Arch Linux Security Advisory ASA-201801-12
==========================================

Severity: Medium
Date    : 2018-01-16
CVE-ID  : CVE-2018-5205 CVE-2018-5206 CVE-2018-5207 CVE-2018-5208
Package : irssi
Type    : denial of service
Remote  : Yes
Link    : https://security.archlinux.org/AVG-575

Summary
=======

The package irssi before version 1.0.6-1 is vulnerable to denial of
service.

Resolution
==========

Upgrade to 1.0.6-1.

# pacman -Syu "irssi>=1.0.6-1"

The problems have been fixed upstream in version 1.0.6.

Workaround
==========

None.

Description
===========

- CVE-2018-5205 (denial of service)

When using incomplete escape codes, irssi before 1.0.6 may access data
beyond the end of the string.

- CVE-2018-5206 (denial of service)

When the channel topic is set without specifying a sender, irssi before
1.0.6 may dereference a NULL pointer.

- CVE-2018-5207 (denial of service)

When using an incomplete variable argument, irssi before 1.0.6 may
access data beyond the end of the string.
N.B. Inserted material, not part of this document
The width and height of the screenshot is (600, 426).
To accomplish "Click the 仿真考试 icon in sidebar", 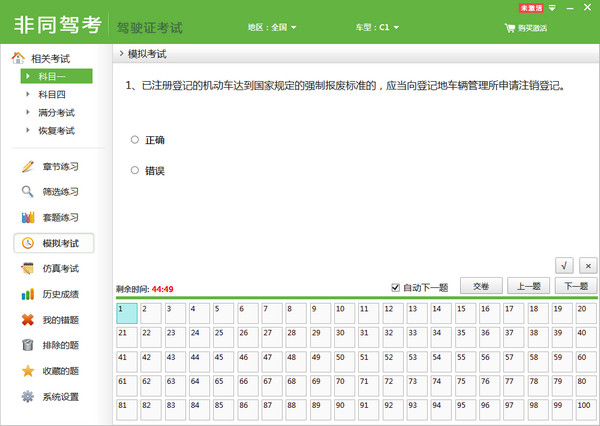I will pyautogui.click(x=27, y=269).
- CVE-2018-5208 (denial of service)

In Irssi before 1.0.6 a calculation error in the completion code could
cause a heap buffer overflow when completing certain strings.

Impact
======

A remote attacker is able to crash the application via a malicious
server or by tricking a user to use malicious commands.

References
==========

http://www.openwall.com/lists/oss-security/2018/01/06/2
https://irssi.org/security/irssi_sa_2018_01.txt
https://github.com/irssi/irssi/commit/7a83c63701b7395ee6cc606905314318eef77971
https://github.com/irssi/irssi/commit/54d453623d879ea83d0818a80bd14151192953ec
https://github.com/irssi/irssi/commit/cc17837a9b326ec9100a35981348fa0f5d6316fa
https://github.com/irssi/irssi/commit/2361d4b1e5d38701f35146219ceddd318ac4e645
https://security.archlinux.org/CVE-2018-5205
https://security.archlinux.org/CVE-2018-5206
https://security.archlinux.org/CVE-2018-5207
https://security.archlinux.org/CVE-2018-5208